How Docker Manages Its Massive Open Source Project

Editor's Note: This is the final piece of a our three-part interview with Jérôme Petazzoni, Senior Engineer at Docker. Check out Part 1: How Docker Was Born and Part 2: How Docker Fits Into The Current DevOps Landscape

Less than 14 months after launching, Docker has become one of the fastest-growing open source projects in the world. With over 400 contributors pushing code at any given moment, closing over 600 issues per month, and hundreds of pull requests being merged in per week, we wondered how Docker keeps up with it all. The last part of our interview with Jerome dives into Docker's stack, tools and process for managing their massive project.

Note: Docker announced the Docker Governance Advisory Board shortly after we conducted this interview

Docker Ecosystem



Highlights

"I think one of the biggest challenges that we have been facing in managing the pull requests and the contributions is that the project is so active, and there are so many pull requests going on at any time that even when the maintainers commit more than half of their time to review pull requests, you still get a lot of old pull requests piling up in the depth of the queue....We invested more time in tools to have some visibility on open issues and pull requests. For instance, we want to be able to easily detect those pull requests that can't be merged because they need to be rebased first, due to some other change in the code base."

"Another thing to help with the volume of contributions was to improve the build and test process. In Docker 0.6, we added the ability to run Docker within Docker. This allows funny inception memes, but more importantly, it brings the ability to build, then test Docker, in a predictable manner, using the Docker way."

"There is a lot of discussion internally about the perfect Docker hacking environment. Some of us are considering moving away from a normal distro and going to something that boots Docker. Then everything would be in a container. Your graphic environment would be in a container. Your editor would be in a container. Everything would be in a container."



Docker's Stack

Go GitHub Gordon Docker boot2docker PagerDuty Pingdom dotCloud


<!--more-->

LS: I want to get a little bit into how you guys actually build and ship Docker itself. Can you talk a little bit about your process, just going through build, test, and deploy. Some of the things you guys use internally.

J: Initially, it was just Go code. Using the normal Go workflow, "go build" -

LS: By the way, was it always in Go? Was dotCloud in Go?

J: The internal container engine used in the dotCloud PaaS was in Python. Picking Go for Docker was a sure way to ensure that we wouldn't reuse the legacy code. But there are other reasons.

LS: The other one was that it's not Ruby and it's not Python right.

J: Yeah. It's something that everybody can love. Also, to ease with the adoption process, Go has this nice feature that you can compile a Go program in a single binary that embeds all the libraries required to run it. So it means that when you want someone to be able to test Docker, they just need to download that binary, run it, and that's it. No extra library, no dependency, no nothing.

LS: Same sort of concept that you guys are trying to address.

J: Exactly. Docker makes deployments easier, but it had to be easy to deploy itself.

LS: What's your development process?

J: We embraced a very typical open source development workflow very early. Everything happens through pull requests. Even the core maintainers themselves never commit to master; they make pull requests as well. The code gets reviewed by other maintainers, and you have to get the majority of the maintainers to approve your changes to be able to merge them.

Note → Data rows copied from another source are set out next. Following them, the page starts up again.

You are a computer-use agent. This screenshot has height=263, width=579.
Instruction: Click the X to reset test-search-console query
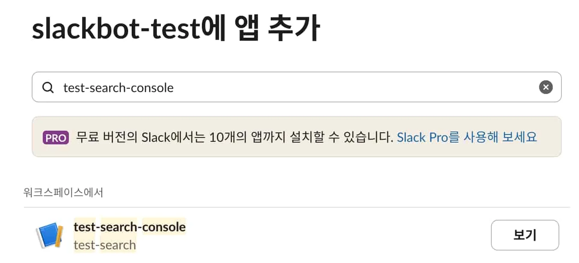pyautogui.click(x=546, y=87)
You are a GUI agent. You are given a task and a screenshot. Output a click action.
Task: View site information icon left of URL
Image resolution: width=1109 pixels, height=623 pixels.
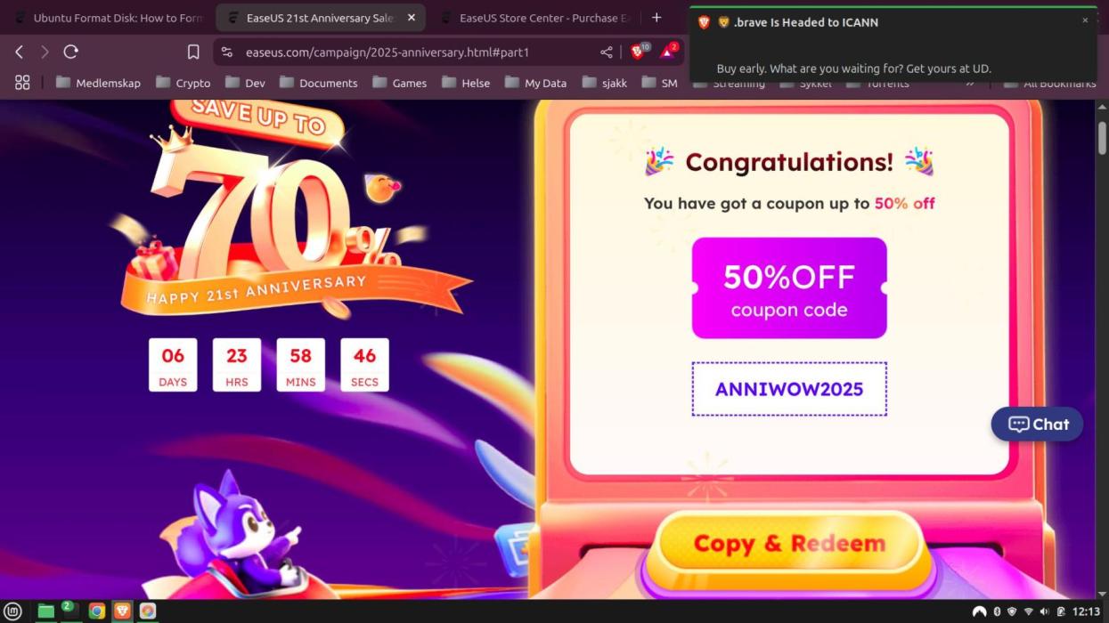pos(226,52)
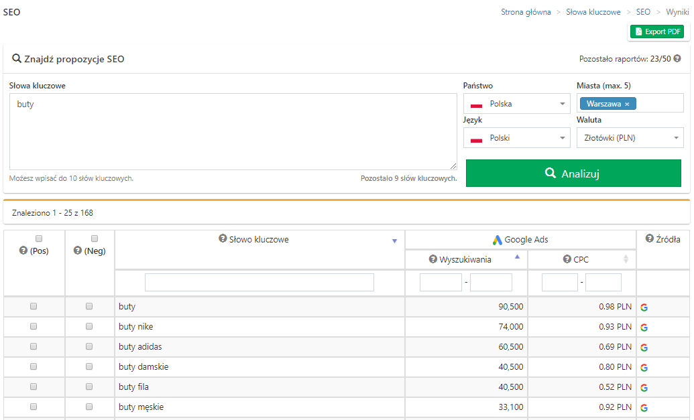This screenshot has width=694, height=420.
Task: Click Google source icon in buty fila row
Action: pos(644,388)
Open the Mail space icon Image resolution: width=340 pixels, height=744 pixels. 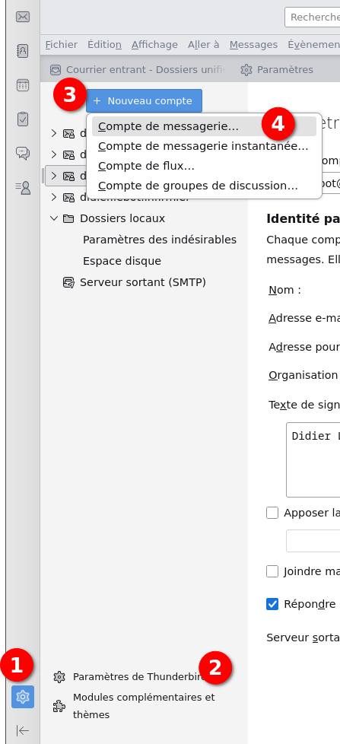pos(23,17)
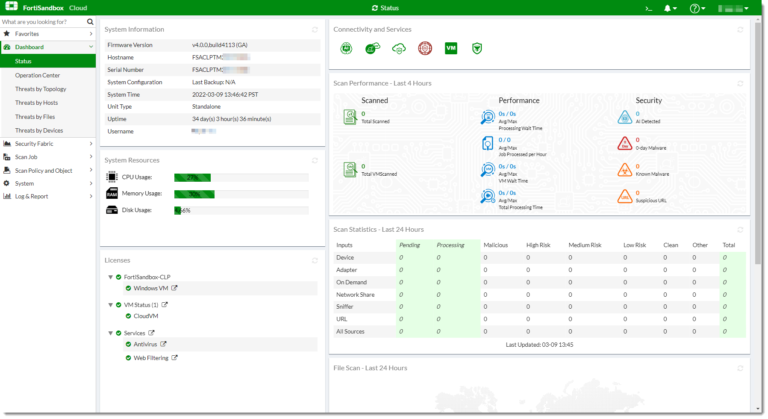
Task: Collapse the FortiSandbox-CLP license tree
Action: click(x=110, y=277)
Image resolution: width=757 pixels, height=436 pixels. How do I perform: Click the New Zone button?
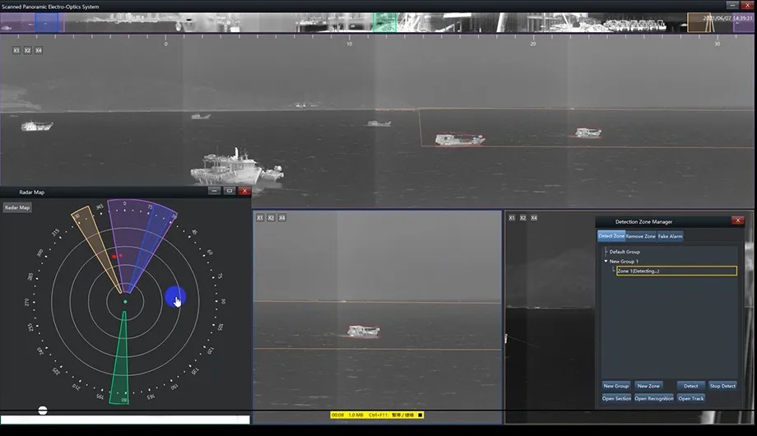(x=648, y=385)
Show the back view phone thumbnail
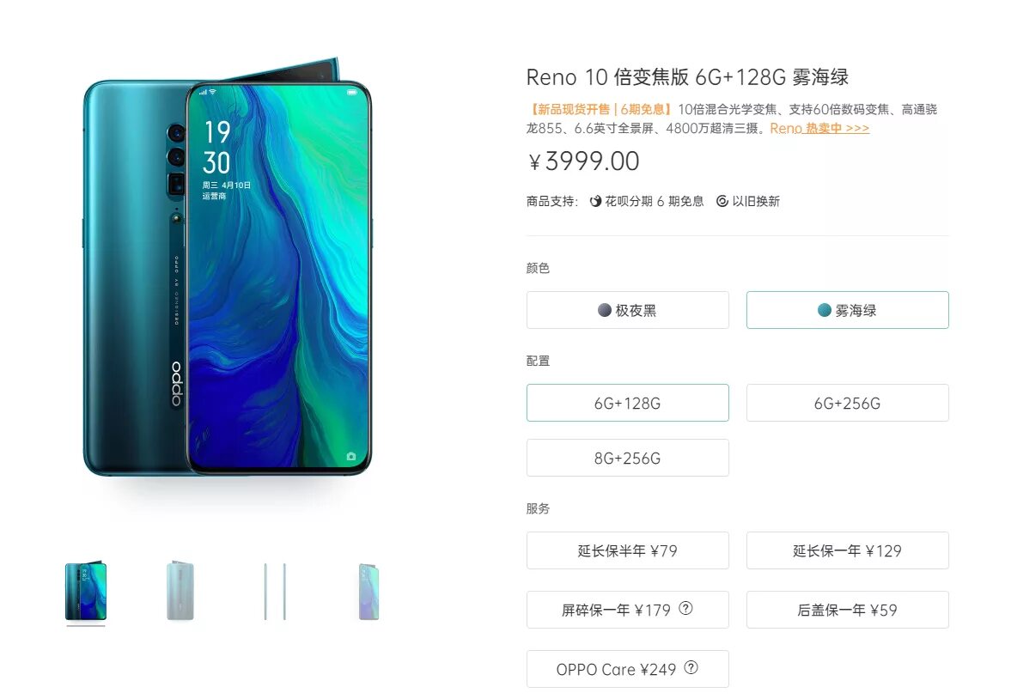Image resolution: width=1011 pixels, height=699 pixels. [180, 592]
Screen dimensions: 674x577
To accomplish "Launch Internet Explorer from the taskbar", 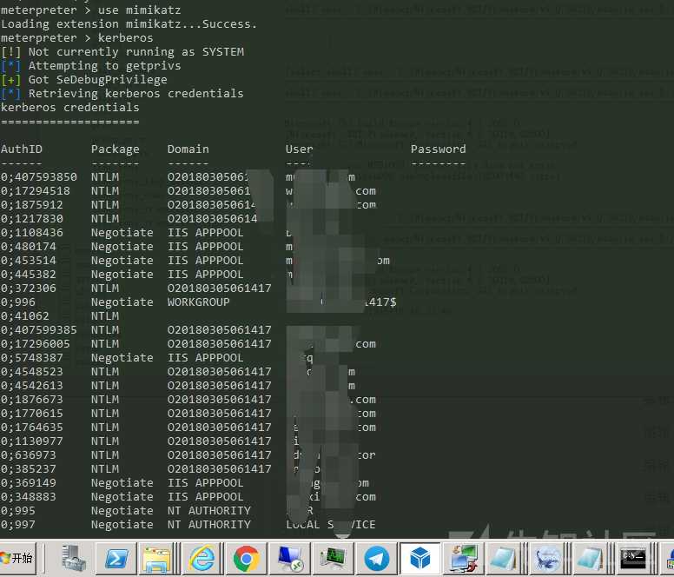I will coord(202,558).
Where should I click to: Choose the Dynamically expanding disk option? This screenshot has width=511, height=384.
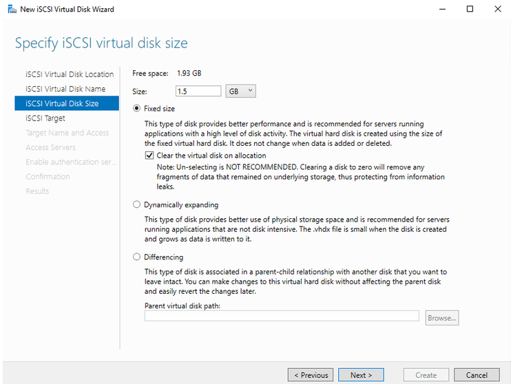coord(136,205)
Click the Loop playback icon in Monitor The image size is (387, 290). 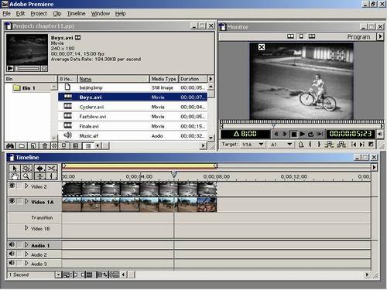(x=311, y=134)
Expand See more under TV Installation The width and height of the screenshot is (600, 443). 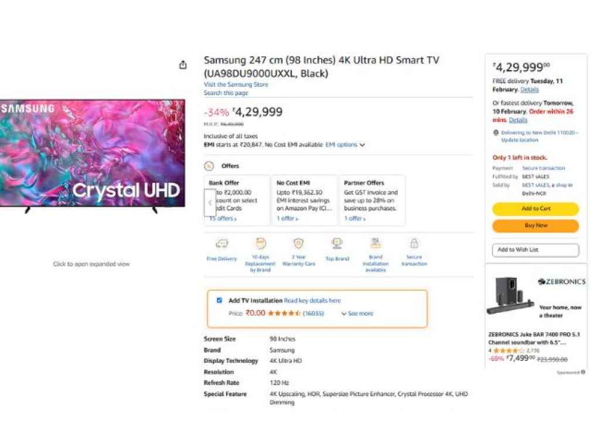click(357, 313)
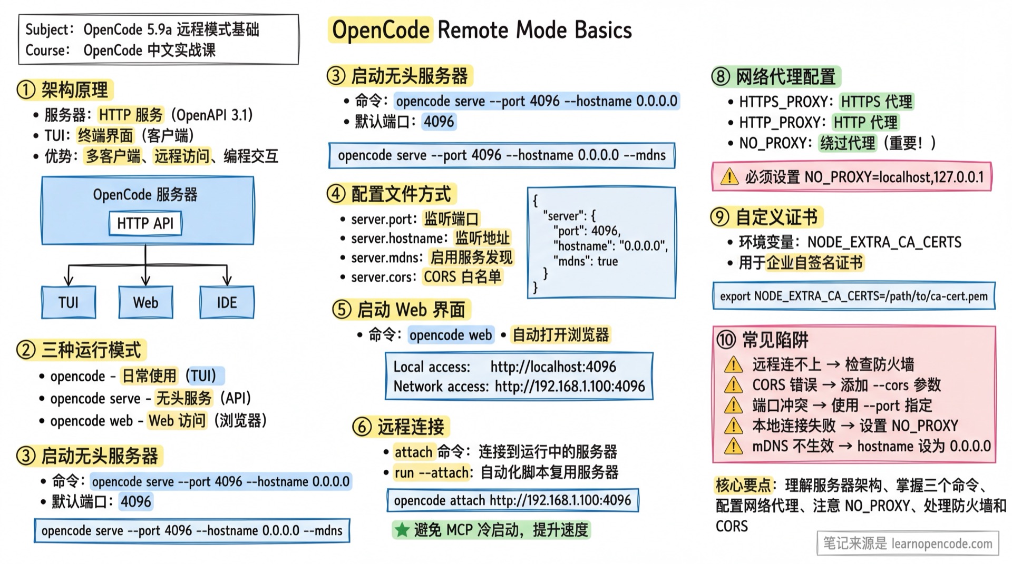Viewport: 1012px width, 564px height.
Task: Click the green star before 避免 MCP 冷启动
Action: pos(402,530)
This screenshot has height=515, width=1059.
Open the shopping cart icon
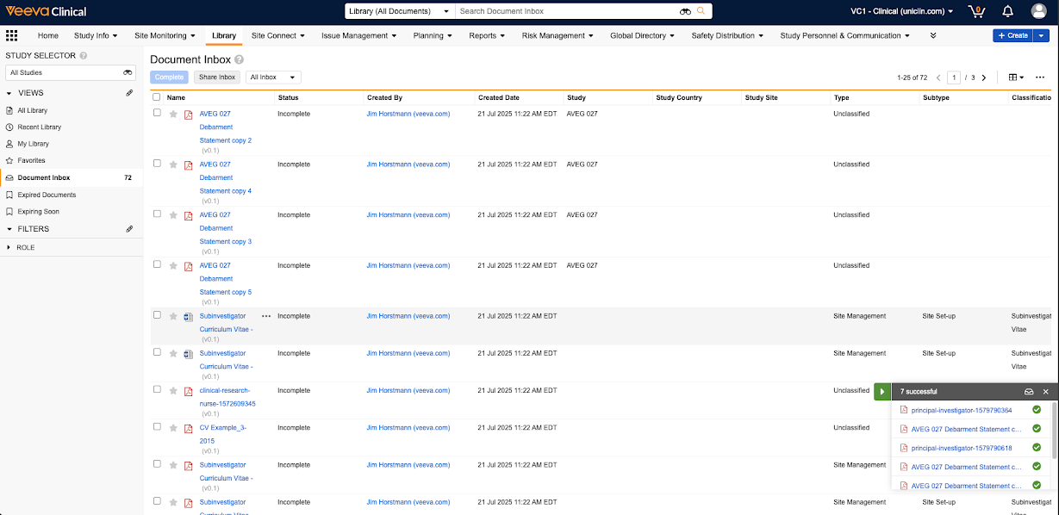(x=976, y=11)
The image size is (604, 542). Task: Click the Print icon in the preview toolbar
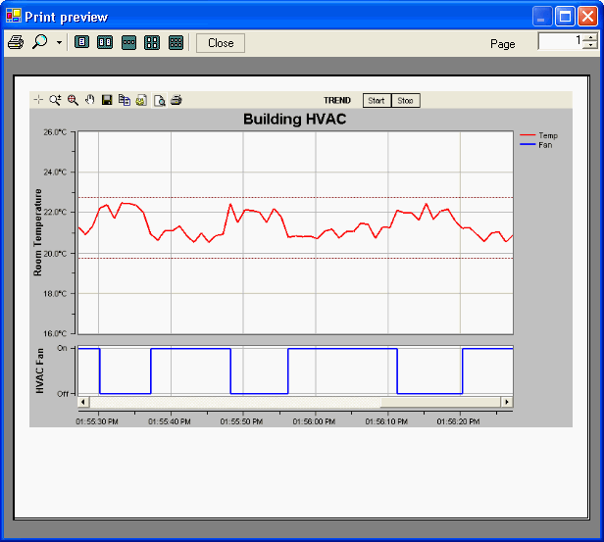(x=15, y=42)
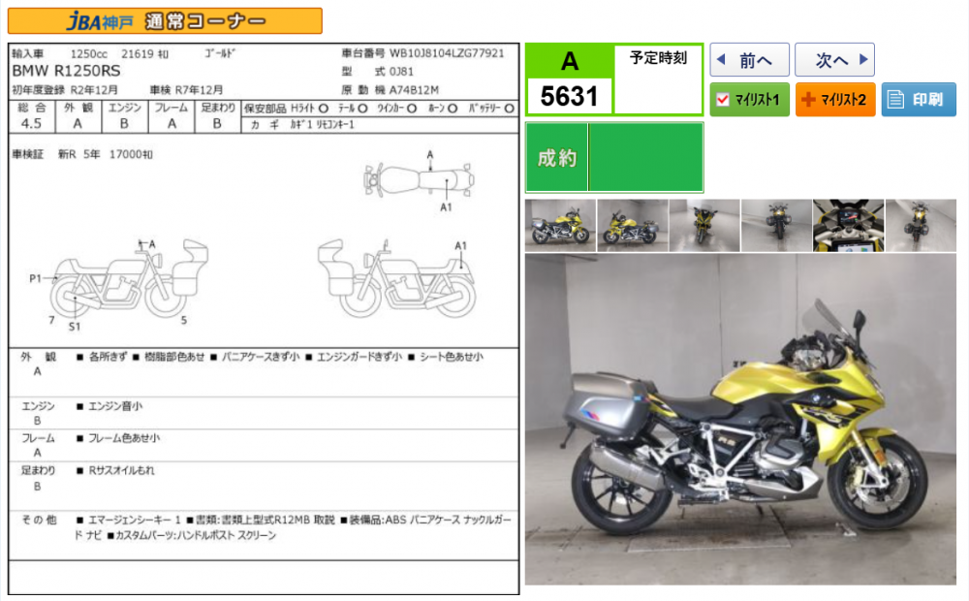The image size is (969, 601).
Task: Add to マイリスト2 orange button
Action: [x=835, y=100]
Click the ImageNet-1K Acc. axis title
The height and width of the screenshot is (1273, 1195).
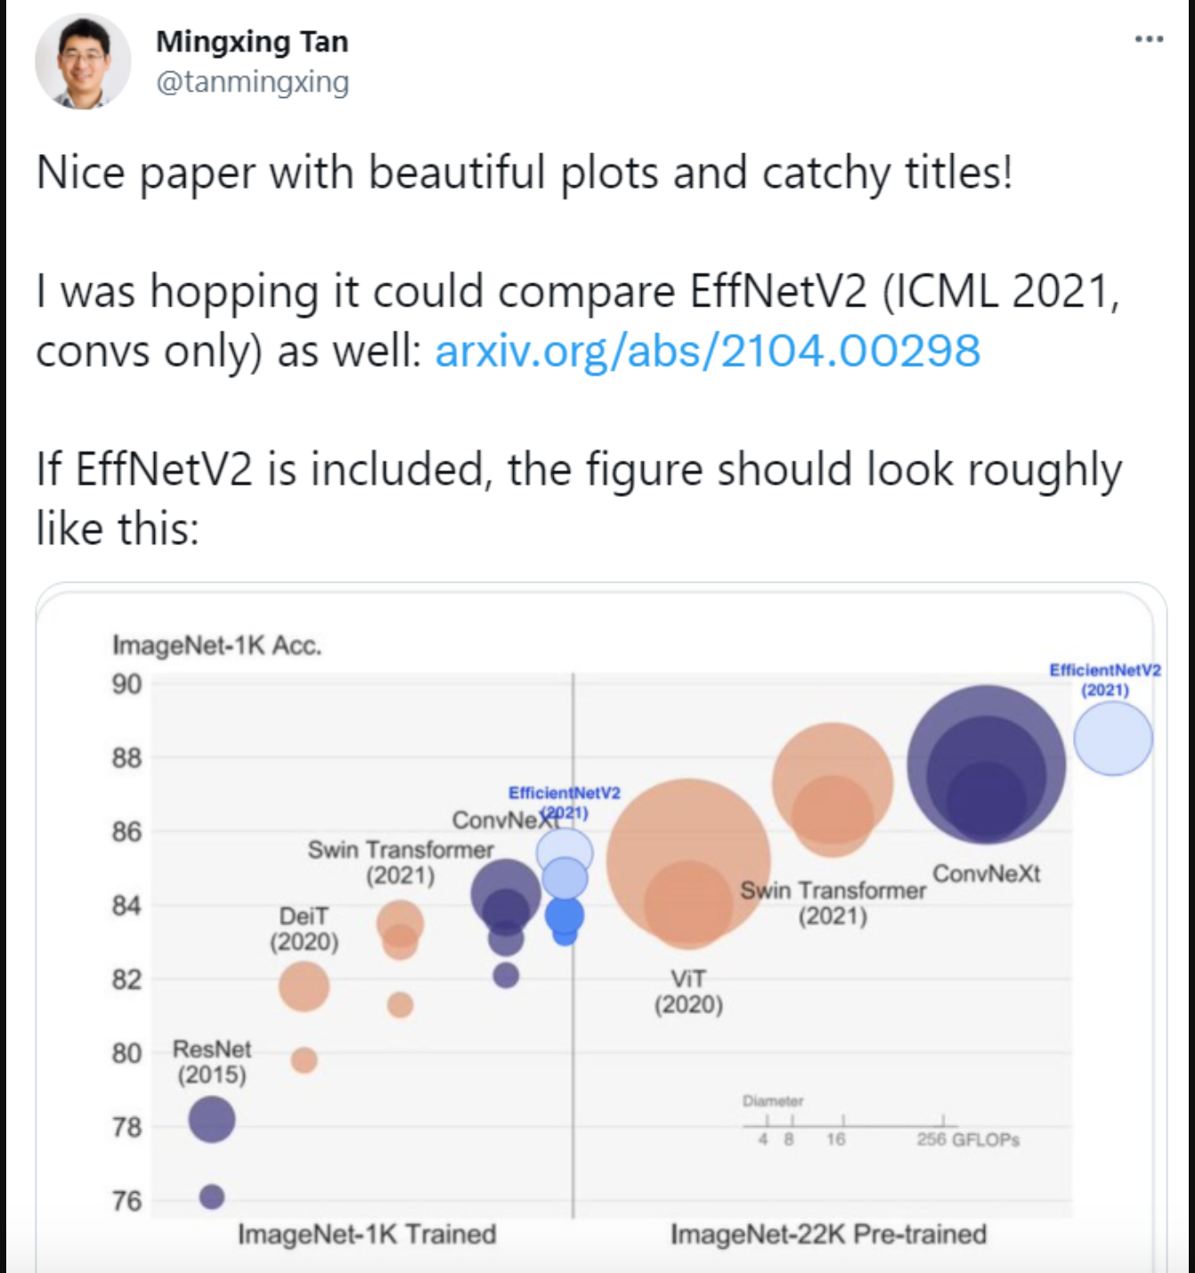click(x=217, y=645)
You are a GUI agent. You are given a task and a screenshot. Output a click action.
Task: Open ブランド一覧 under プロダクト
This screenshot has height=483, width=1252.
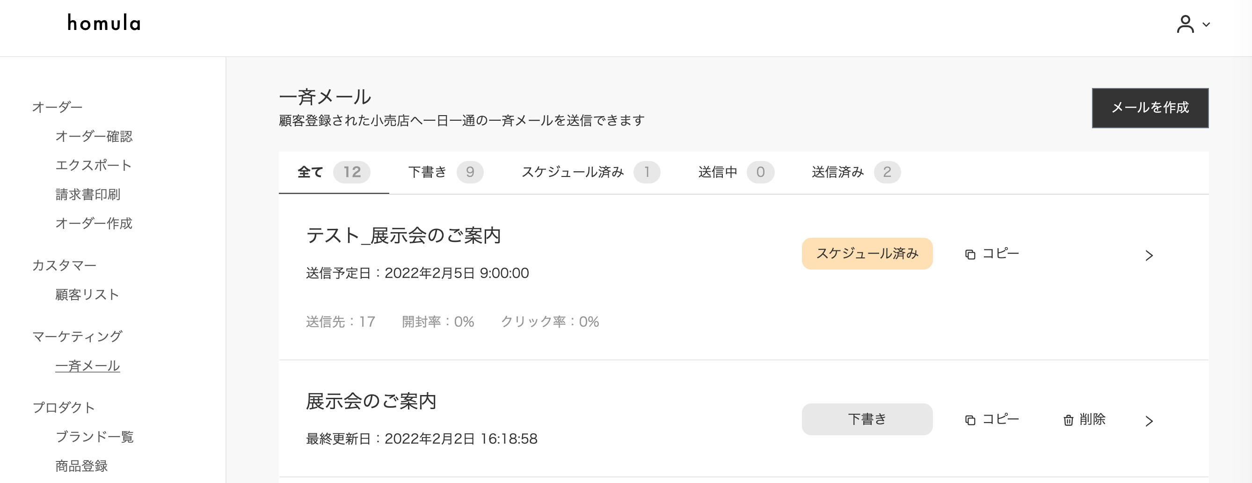tap(94, 437)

Everything happens on GitHub. Pull requests, issues, everything is public. The discussions around the project happen either on a public IRC channel (when we need some interactivity) or on a public mailing list (when we need long-running conversations). Of course, there are some face-to-face meetings as well, but since an increasing number of core maintainers are outside of the company, we make sure that when there is a face-to-face meeting or whiteboarding session, the outcome is immediately shared with the community, to get feedback and comments.

We have a weekly IRC meeting; it is a kind of staff meeting for the Docker open source project. It's open for anyone to join. Every contributor is invited to talk about what they are going to work on, and give feedback on what was previously done.

It's a really open process, and we're rather proud of the way it works. There is no behind-the-scenes talks happening only at Docker Inc., or anything like that. It's extremely public and open.

And sometimes, it's hard to tell who is an external contributor and who is an employee of the company. That person might be very active on the IRC channels, contribute a lot of code, and be involved in many topics; you will see their name all around the place. But they might be working for another company that has a big involvement in Docker, and is investing a lot in the project. Reaching that point is a really nice achievement.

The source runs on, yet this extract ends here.